むろん、法制度を作る段階においても、それを適用する段階においても考慮を行うことの求められる実体法的な根拠・理論・既存の法制度などが違うわけで、実際に行われる議論の内容は民事法の領域と行政法の領域でもちろん異なるということはいうまでもないので、そのレベルでは、民事法と行政法を分けて考える、ということが求められるでしょうが*6、「思考様式」という視点から抽象化する場合には、民事法と行政法を区別する必要はないんじゃないかなと思っています。ということで、実は、この二つの思考様式を適切に使いこなすことが、行政官にとっても、民事法に携わる法律家にとっても、必須なのではないかと思っているのですが、いかがでしょうか?*7

*1:実際のところを知らないので100%想像です。
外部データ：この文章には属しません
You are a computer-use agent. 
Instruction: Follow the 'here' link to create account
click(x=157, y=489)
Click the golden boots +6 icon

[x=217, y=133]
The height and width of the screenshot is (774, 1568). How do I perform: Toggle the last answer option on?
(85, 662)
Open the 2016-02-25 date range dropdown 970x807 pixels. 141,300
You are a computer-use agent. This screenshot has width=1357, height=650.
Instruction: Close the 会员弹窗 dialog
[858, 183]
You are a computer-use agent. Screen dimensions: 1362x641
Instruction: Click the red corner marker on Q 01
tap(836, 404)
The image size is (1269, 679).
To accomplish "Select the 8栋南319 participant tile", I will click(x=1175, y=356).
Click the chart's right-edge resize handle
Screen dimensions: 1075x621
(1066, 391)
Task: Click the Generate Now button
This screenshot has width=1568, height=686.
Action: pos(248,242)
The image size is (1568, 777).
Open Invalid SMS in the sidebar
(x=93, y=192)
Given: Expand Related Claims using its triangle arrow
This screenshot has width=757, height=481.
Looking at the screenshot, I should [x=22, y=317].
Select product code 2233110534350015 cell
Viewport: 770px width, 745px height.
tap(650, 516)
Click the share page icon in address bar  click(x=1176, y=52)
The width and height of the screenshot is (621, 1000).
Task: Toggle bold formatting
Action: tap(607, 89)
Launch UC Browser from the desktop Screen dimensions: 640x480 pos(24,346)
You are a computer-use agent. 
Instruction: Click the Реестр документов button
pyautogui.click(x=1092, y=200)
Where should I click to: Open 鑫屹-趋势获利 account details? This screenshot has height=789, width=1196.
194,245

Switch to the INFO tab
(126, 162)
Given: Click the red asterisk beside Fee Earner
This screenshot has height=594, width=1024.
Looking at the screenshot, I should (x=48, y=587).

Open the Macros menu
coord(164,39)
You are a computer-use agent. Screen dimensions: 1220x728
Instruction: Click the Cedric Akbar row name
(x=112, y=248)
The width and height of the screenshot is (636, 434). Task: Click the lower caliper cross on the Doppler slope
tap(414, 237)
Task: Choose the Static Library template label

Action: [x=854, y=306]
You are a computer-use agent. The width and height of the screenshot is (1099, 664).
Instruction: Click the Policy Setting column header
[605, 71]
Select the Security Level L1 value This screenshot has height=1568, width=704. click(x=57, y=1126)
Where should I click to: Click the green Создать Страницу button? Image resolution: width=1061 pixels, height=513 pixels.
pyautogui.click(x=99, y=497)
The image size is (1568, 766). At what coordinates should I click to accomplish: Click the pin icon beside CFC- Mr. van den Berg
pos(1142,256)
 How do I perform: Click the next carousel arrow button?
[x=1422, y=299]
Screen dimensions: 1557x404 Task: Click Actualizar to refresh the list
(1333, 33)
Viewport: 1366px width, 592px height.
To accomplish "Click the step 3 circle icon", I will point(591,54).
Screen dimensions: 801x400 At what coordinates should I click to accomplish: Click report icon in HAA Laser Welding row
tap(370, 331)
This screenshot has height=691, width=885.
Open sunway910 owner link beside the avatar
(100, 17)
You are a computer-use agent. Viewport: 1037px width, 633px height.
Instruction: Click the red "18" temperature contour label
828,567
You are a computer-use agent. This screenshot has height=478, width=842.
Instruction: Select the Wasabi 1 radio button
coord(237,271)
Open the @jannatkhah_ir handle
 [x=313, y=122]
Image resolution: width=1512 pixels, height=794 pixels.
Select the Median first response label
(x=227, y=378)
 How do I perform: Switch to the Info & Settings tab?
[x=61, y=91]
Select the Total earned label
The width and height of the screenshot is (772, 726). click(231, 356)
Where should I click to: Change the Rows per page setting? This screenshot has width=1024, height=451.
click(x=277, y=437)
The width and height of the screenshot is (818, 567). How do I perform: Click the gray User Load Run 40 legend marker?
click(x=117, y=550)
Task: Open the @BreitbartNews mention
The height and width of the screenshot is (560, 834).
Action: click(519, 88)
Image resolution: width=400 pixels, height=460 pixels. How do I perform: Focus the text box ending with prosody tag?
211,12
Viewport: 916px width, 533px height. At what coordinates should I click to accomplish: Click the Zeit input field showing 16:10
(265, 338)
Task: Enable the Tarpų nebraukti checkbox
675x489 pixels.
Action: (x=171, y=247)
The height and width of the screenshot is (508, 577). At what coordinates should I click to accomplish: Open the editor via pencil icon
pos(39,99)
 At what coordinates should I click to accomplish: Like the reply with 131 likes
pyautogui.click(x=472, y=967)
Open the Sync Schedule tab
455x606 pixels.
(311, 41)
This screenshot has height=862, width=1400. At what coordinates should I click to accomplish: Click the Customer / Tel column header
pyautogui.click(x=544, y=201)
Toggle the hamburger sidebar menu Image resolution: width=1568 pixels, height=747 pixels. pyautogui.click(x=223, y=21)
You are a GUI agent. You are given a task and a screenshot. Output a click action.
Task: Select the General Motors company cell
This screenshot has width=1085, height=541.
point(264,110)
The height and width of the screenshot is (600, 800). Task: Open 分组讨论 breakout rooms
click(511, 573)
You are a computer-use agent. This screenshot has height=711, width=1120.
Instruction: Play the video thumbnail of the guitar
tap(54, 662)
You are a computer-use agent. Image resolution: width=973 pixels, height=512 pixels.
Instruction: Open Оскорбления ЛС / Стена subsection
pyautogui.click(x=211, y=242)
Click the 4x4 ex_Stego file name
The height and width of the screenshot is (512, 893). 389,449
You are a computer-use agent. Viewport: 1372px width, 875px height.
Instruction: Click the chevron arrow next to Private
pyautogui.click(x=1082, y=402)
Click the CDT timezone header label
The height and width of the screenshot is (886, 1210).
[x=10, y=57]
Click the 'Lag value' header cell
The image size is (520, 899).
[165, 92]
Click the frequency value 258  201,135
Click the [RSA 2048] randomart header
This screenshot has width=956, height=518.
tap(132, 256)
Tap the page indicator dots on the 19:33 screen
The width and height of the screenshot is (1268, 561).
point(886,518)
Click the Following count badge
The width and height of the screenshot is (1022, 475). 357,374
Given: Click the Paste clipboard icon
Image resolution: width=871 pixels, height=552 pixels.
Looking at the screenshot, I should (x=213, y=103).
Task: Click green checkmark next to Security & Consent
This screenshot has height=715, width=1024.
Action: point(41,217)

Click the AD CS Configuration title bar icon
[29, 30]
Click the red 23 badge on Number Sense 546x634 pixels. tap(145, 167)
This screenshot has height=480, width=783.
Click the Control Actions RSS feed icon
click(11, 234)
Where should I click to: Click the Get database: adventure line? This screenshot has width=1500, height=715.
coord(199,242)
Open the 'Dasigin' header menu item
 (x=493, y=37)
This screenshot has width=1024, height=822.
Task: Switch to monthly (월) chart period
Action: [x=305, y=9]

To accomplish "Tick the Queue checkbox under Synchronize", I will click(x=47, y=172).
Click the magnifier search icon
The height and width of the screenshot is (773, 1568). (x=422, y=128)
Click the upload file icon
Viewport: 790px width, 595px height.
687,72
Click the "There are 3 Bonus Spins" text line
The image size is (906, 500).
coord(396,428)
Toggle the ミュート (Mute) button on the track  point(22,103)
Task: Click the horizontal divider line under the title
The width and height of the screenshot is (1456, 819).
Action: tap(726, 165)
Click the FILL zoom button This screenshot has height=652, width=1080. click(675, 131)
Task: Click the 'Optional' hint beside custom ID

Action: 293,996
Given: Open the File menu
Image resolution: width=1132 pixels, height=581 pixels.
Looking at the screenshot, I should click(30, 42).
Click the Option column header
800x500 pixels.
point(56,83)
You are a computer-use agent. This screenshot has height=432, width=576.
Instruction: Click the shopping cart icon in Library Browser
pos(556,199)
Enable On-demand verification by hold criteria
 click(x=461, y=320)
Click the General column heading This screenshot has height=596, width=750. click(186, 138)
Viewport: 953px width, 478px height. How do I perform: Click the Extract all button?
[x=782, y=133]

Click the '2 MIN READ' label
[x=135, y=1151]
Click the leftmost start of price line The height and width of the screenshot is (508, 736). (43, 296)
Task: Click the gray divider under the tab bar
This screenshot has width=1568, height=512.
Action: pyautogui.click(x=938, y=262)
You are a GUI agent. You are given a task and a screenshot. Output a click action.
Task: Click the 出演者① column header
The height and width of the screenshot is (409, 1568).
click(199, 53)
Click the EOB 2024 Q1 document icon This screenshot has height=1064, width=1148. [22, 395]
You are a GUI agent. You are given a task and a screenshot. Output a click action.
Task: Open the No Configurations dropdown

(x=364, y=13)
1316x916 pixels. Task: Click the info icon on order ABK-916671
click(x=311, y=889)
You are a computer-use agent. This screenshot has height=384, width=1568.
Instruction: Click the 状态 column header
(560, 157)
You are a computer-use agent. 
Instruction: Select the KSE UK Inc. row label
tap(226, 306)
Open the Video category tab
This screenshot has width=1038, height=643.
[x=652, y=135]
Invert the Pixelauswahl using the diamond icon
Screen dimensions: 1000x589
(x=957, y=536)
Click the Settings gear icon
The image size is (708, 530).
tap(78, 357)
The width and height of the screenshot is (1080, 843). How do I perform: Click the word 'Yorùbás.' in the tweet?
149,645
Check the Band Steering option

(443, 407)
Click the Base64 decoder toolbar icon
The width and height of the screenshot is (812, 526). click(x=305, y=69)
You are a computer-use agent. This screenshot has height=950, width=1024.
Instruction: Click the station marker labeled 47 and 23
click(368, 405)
間違っていればご指摘いただければ幸いです。

*2:ただし「1対1に分解」という部分に関しては議論のあるところだとは思いますが

*3:といっても裁判官・弁護士・法学者のそれぞれで職責に応じて異なる立場に立つと思いますが。

*4:とりわけ「介入」なり「国家による保護」という視点がどのような意味を持つのか、ということに関しては別個の議論が必要になりますが

*5:とはいえ、「裁量」という部分が立法による法制度の作成に当たってどのように位置づけられるのか、ということに関してはまたまた別個の議論が必要になると思いますが

*6:dpiさんのおっしゃる「行政官特有の思考」はこのレベルに吸収されないものなのでしょうか?

*7:これまで「民事法的」「行政法的」という冠がついてきたのは、ここ百年ほど、たまたま民事法で立法によって法制度が大きく改められる、ということがあまりなく、後者の思考様式の持つ意味が民法でクローズアップされてこなかったために、民事法と行政法の差異のように感じられてきただけなのではないのかなと。